__TO BE DONE__: Can you rewrite the lines below, covering the stretch from the start through the line containing "(x=415, y=411)", with "tweet" swapped for "post" and everything else unchanged? Omit the pictures from your answer.

__MATERIAL TO PROCESS__:
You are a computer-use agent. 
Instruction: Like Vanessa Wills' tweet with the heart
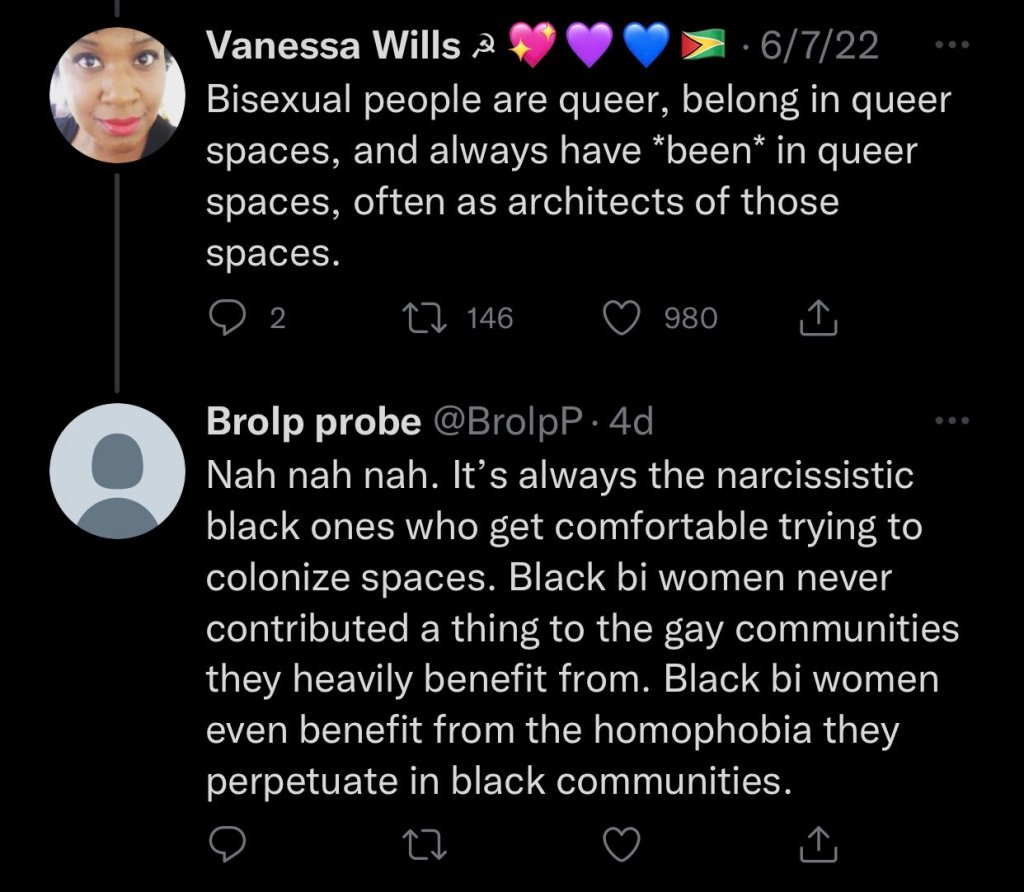[x=623, y=318]
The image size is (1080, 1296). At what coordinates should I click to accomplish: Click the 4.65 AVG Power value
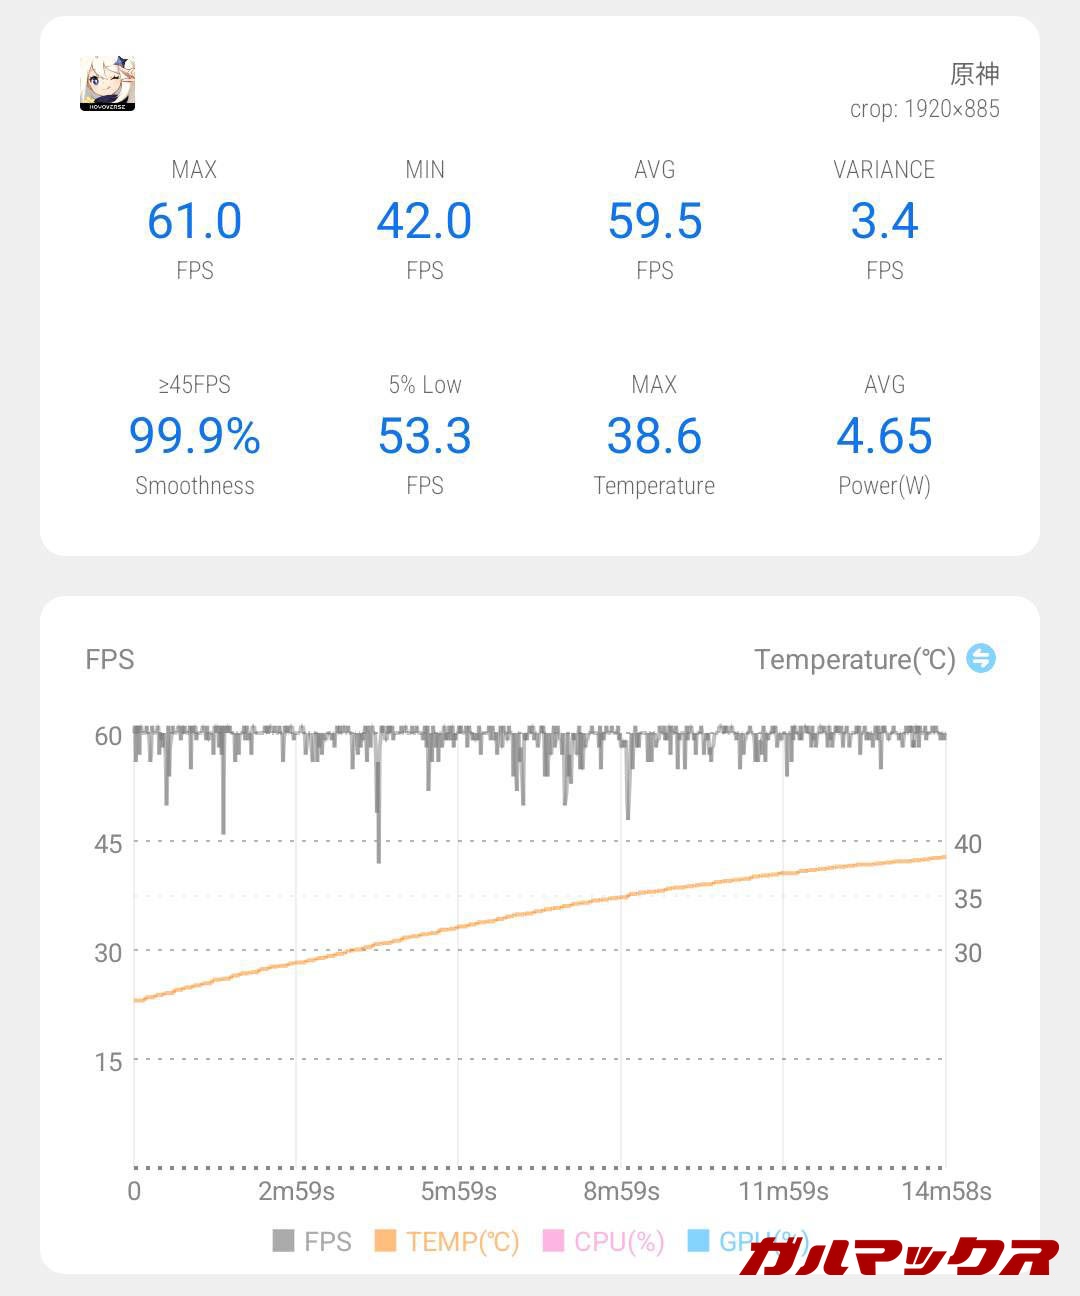[x=885, y=436]

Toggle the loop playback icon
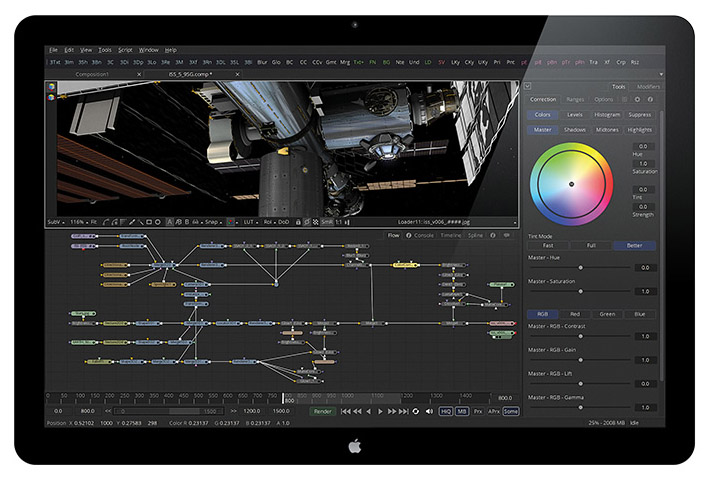(x=415, y=411)
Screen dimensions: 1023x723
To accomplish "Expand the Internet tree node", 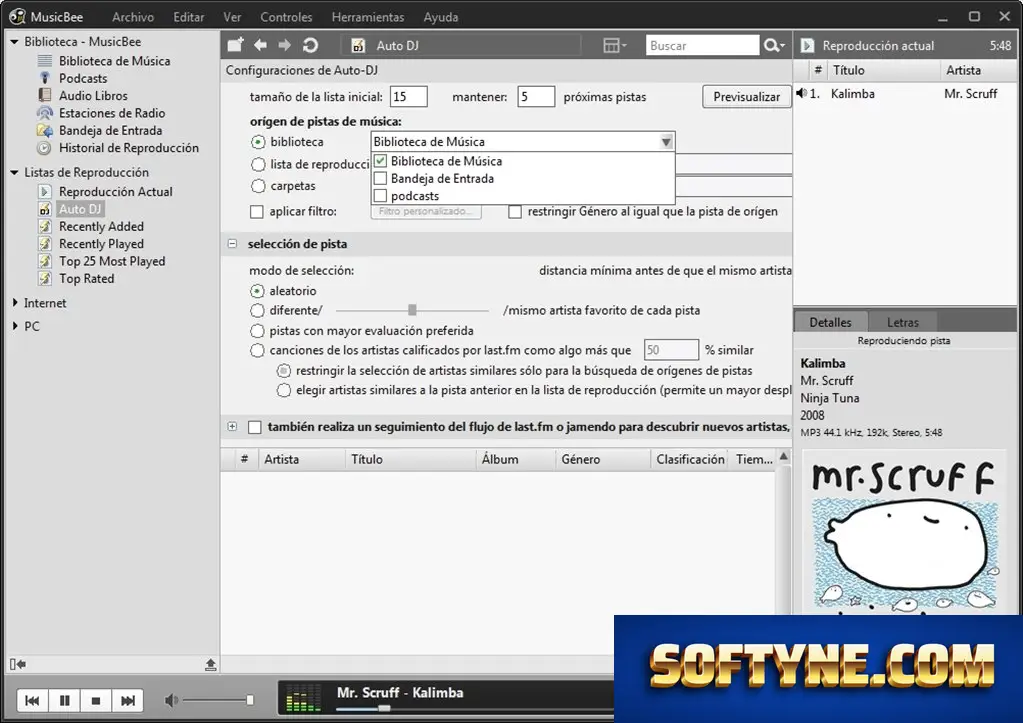I will coord(15,303).
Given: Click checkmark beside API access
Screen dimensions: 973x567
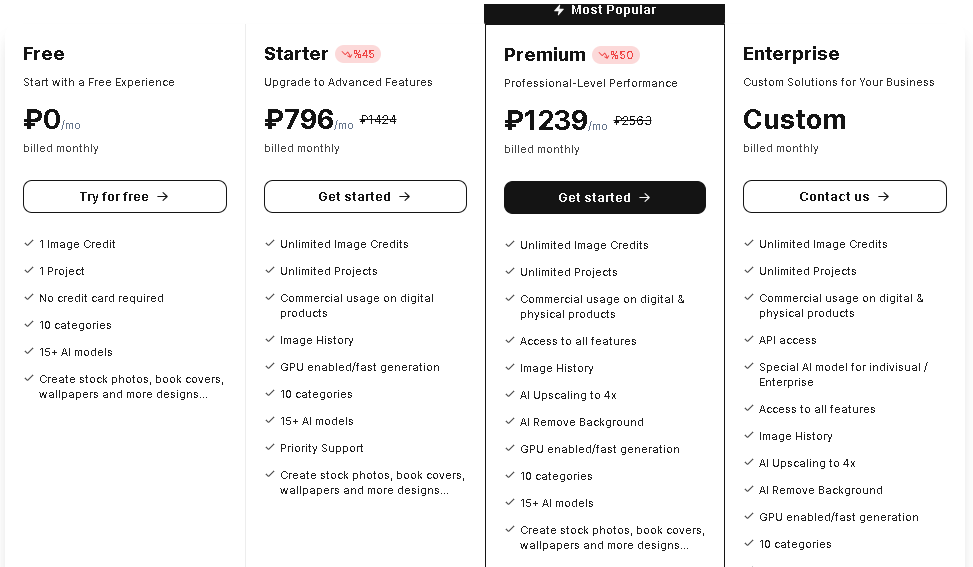Looking at the screenshot, I should coord(748,339).
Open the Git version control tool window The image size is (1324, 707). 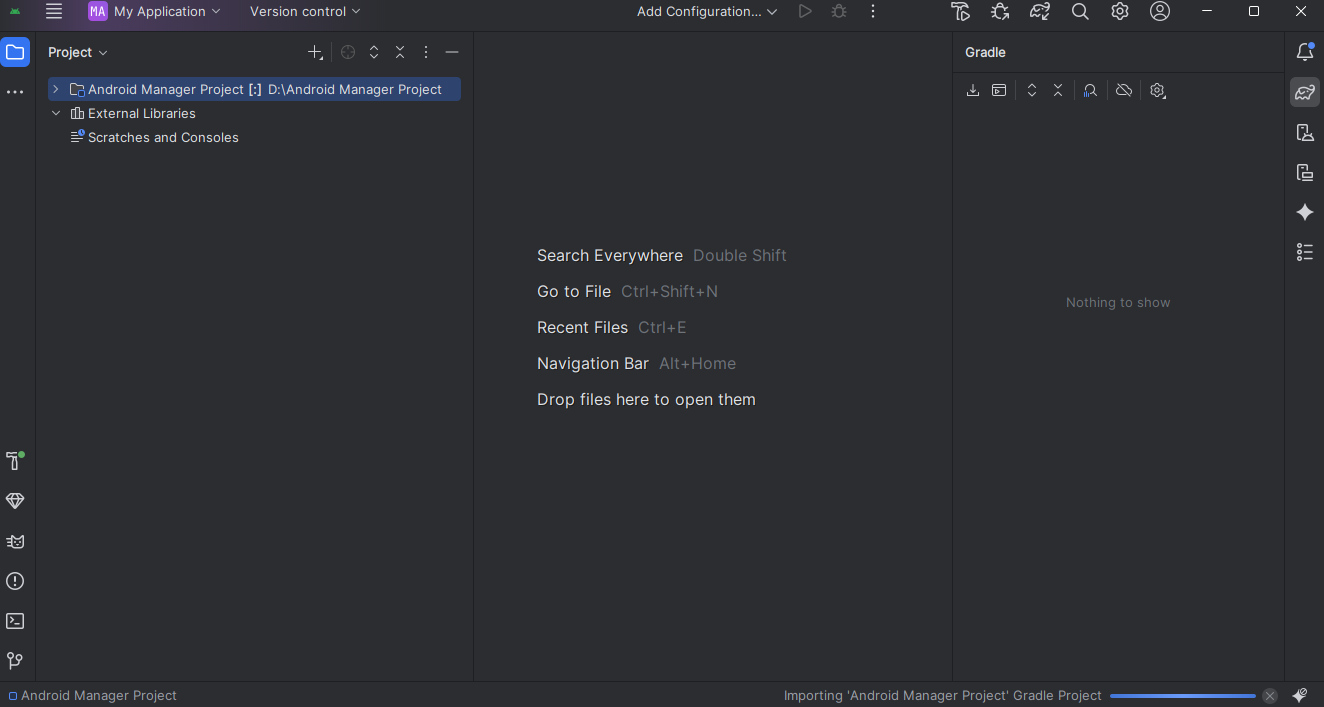(15, 661)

__OUTPUT FOR THIS EXERCISE__:
You are a computer-use agent. 
Instruction: Like Vanessa Wills' post with the heart
[x=623, y=318]
The image size is (1080, 1296). At what coordinates should I click to accomplish: Click the 4.65 AVG Power value
[x=885, y=436]

Toggle the loop playback icon
(x=415, y=411)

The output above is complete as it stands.